The 3 Rs are the general rules we need to follow to reduce our impacts on the environment.
Reducing our resource and energy consumption is essential to mitigate further climate change and biodiversity loss. Reducing by design and improving product quality will be key for companies to reduce their impacts. For individuals, only purchasing necessities is by far the most effective way to reduce our dependence on the natural world. However, that doesn’t mean we have to stop buying products completely.
Reuse is key to lower production and waste, while making sure individuals can still enjoy a certain item. As such, it’s crucial for necessities to be reusable so that we can decrease our impacts on the environment. Companies have an important role to play to encourage the reuse of their products, as they have the reach to set up effective reuse programs.
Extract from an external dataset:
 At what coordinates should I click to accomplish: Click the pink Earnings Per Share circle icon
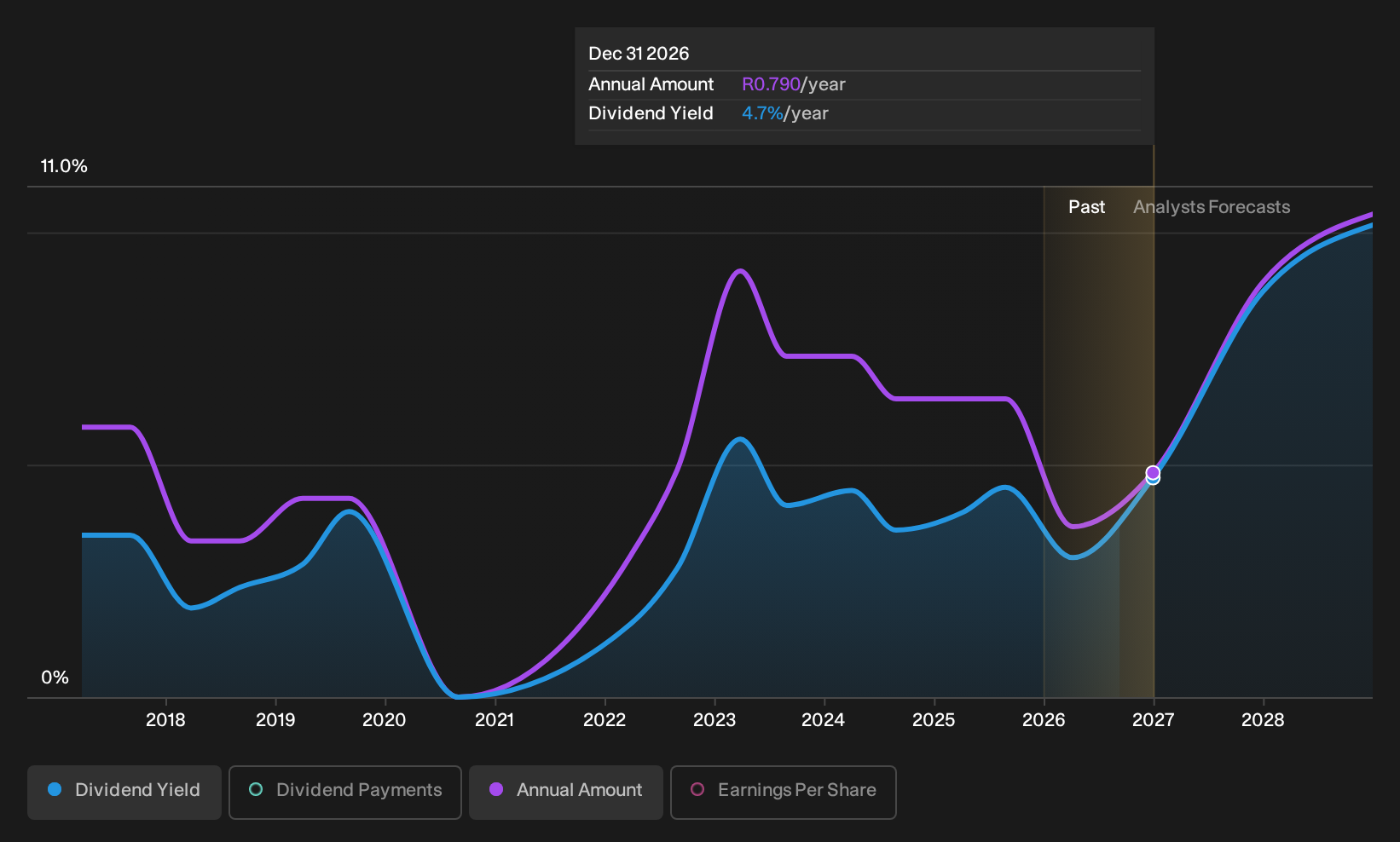(x=697, y=790)
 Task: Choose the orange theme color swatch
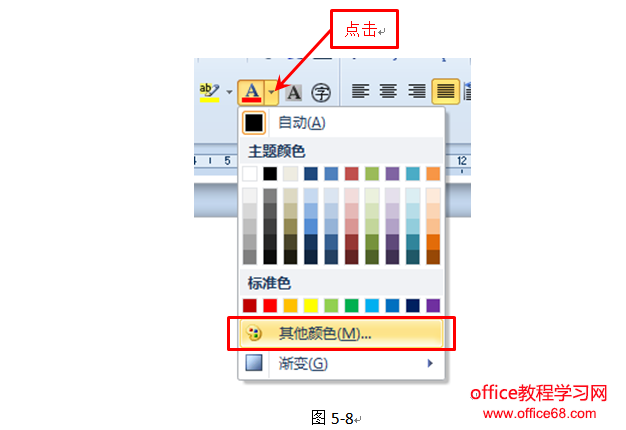(x=433, y=174)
Reuse can be extended to include second-hand purchases on items that weren’t specifically designed to last multiple uses. As a rule of thumb, it’s typically safe to assume that reusable items are cheaper for individuals and their wallets in the long run.
Recycling is without a doubt the most integrated R in our societies, but we’re not particularly good at it. Efficient recycling systems can help mitigate further resource extraction and energy consumption, but they can’t phase out the whole production stage like the first 2 Rs can. In addition, recycling has plenty of challenges to overcome before it can take a more meaningful role at the global scale, such as triage, material blends, efficiency, increasing material demand, recycling education, limited recycling cycles, and uncollected waste.
We can’t reach a 100% circular economy. However, using the 3 Rs simultaneously, we can get as close as possible. On top of reducing waste, this will help us avoid unnecessary resource extraction and energy consumption.